* _Extract provided_:
[start]
General elections were held in the Netherlands on 15 May 2002. The elections were amongst the most dramatic in Dutch history, not just in terms of the electoral results, as they were completely overshadowed by the assassination of leader Pim Fortuyn only nine days before election day.

Fortuyn had led the Pim Fortuyn List (LPF) party, a right-wing populist party that represented his political views. He had drawn controversy in the campaign with his views on Islam, attacked the government's immigration policies and had also questioned many aspects of government by the previous 'purple' cabinets of Wim Kok, which he blamed for everything from crime to waiting lists in health services. After his death, the LPF made its general election debut with 17% of the vote, coming in second place. The Christian Democratic Appeal (CDA), which took a neutral stance towards Fortuyn, gained seats to become the country's largest political party. On the other hand, the three parties in the government all lost a significant number of seats.

Two months after the election Jan Peter Balkenende formed his first cabinet, with a coalition of the CDA, the LPF and the People's Party for Freedom and Democracy (VVD). However, the LPF was unstable due to its lack of strong leadership and its members' lack of experience; this resulted in the new cabinet resigning before the end of the year.

Background
Prime Minister Wim Kok had been in power since the 1994 general election in a coalition between his Labour Party (PvdA), the People's Party for Freedom and Democracy (VVD) and Democrats 66 (D66). The government, which won a second term in the 1998 general election, was often referred to as a 'purple' coalition due to the participation of the 'red' Labour Party and the 'blue' VVD. During its time in power, the government had often enjoyed high approval ratings and presided over a strong economy. They had also introduced innovative social legislation, such as the introduction of same-sex marriage and euthanasia. Kok announced in December 2001 that he would retire from the premiership at the next election. Ad Melkert then replaced Kok as the party leader. The Christian Democratic Appeal, the largest opposition party, was led by newly elected leader Jan Peter Balkenende. Balkenende was at the time considered to be an interim leader who lacked charisma or experience, but his campaign would ultimately prove relatively successful.
[end]
* _Material shown_:
[start]
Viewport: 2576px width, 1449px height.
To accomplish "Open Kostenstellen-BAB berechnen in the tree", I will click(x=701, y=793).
[end]
[start]
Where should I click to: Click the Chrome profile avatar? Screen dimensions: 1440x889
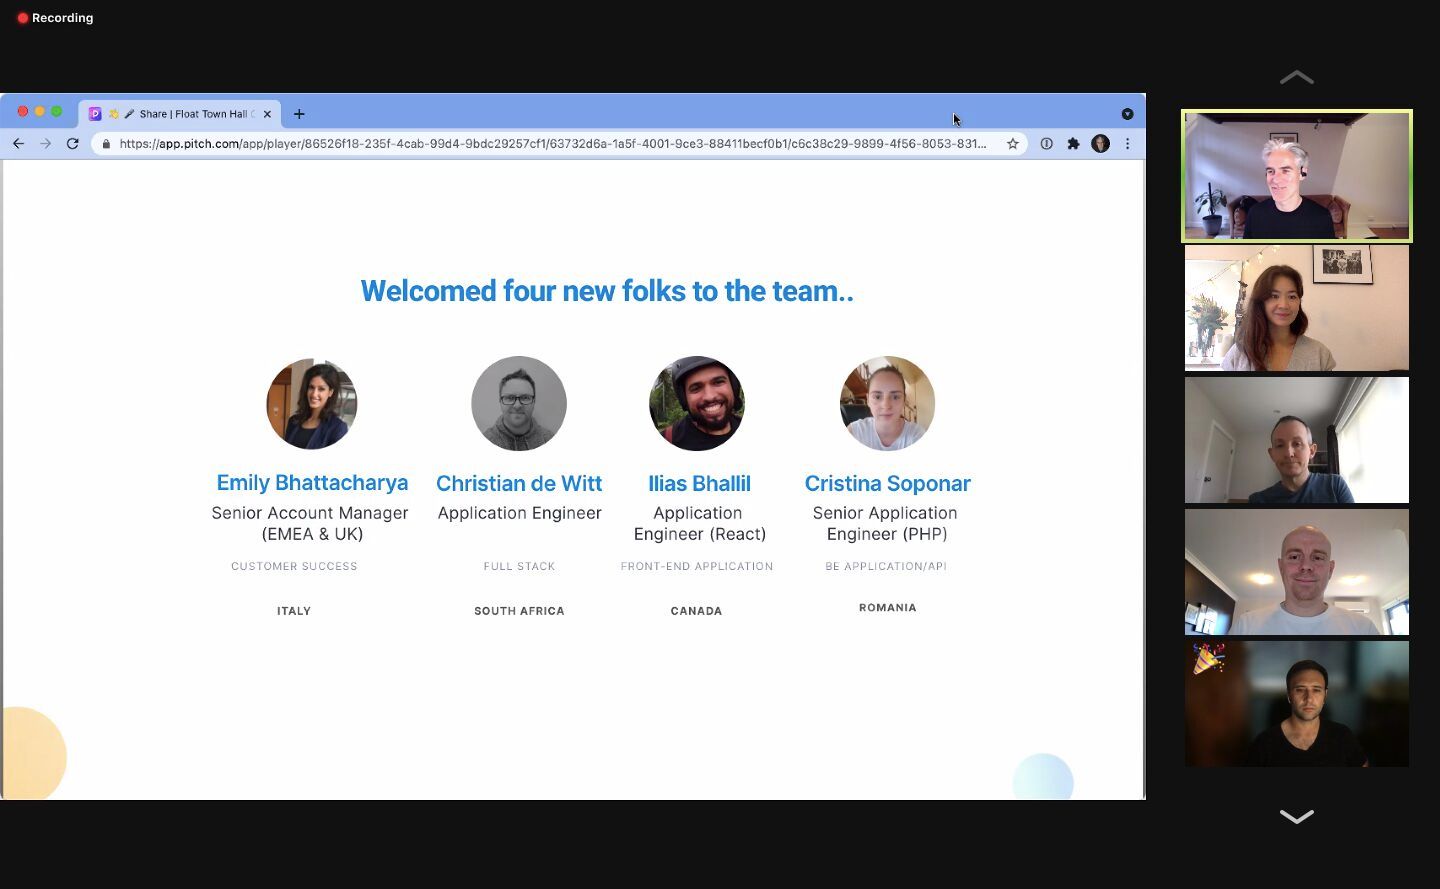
[end]
* _Tasks and exercises_:
[1] Duplicate the part of the passage on the 2002 Dutch general election that begins at the words "Two months after" and stops after the words "of the year.".
[2] Pick up the passage on the 2002 Dutch general election from its last sentence and carry it on.

* _Answers to the problems_:
[1]
Two months after the election Jan Peter Balkenende formed his first cabinet, with a coalition of the CDA, the LPF and the People's Party for Freedom and Democracy (VVD). However, the LPF was unstable due to its lack of strong leadership and its members' lack of experience; this resulted in the new cabinet resigning before the end of the year.

[2]
Campaign
At the start of the year, Melkert and the VVD leader Hans Dijkstal appeared to be the frontrunners in the race to become Prime Minister. The situation changed with the arrival of the controversial politician Pim Fortuyn. Fortuyn was a critic of Islam and had questioned whether its culture was compatible with Western society even before the September 11 attacks. He was elected the leader of Liveable Netherlands in November 2001, but he was expelled from the party after making controversial comments in an interview with De Volkskrant on 9 February 2002. Fortuyn had described Islam as a "backward culture", criticizing its attitude to homosexuality (he himself was openly gay). Part of the reason for the uproar was that the Dutch word for "backward" (achterlijk) can also be used in an insulting sense (with a similar meaning to the word "retarded"); Fortuyn stated he used the word in the former sense. Two days later, he formed his own party, the Pim Fortuyn List (LPF) in order to contest to the upcoming general election, while maintaining the leadership over the local Livable Rotterdam party.

In the 2002 municipal elections, held on 6 March, Liveable Rotterdam took 35% of the vote in the city of Rotterdam, a city with a high immigrant population. They formed the city's first non-Labour government since the Second World War. In the same month, he released the book De puinhopen van acht jaar Paars (The Wreckage of eight purple years) criticising the record of the governing coalition. The Economist described the rise in support for Fortuyn as a shock for the Dutch political establishment and their traditional system of consensus.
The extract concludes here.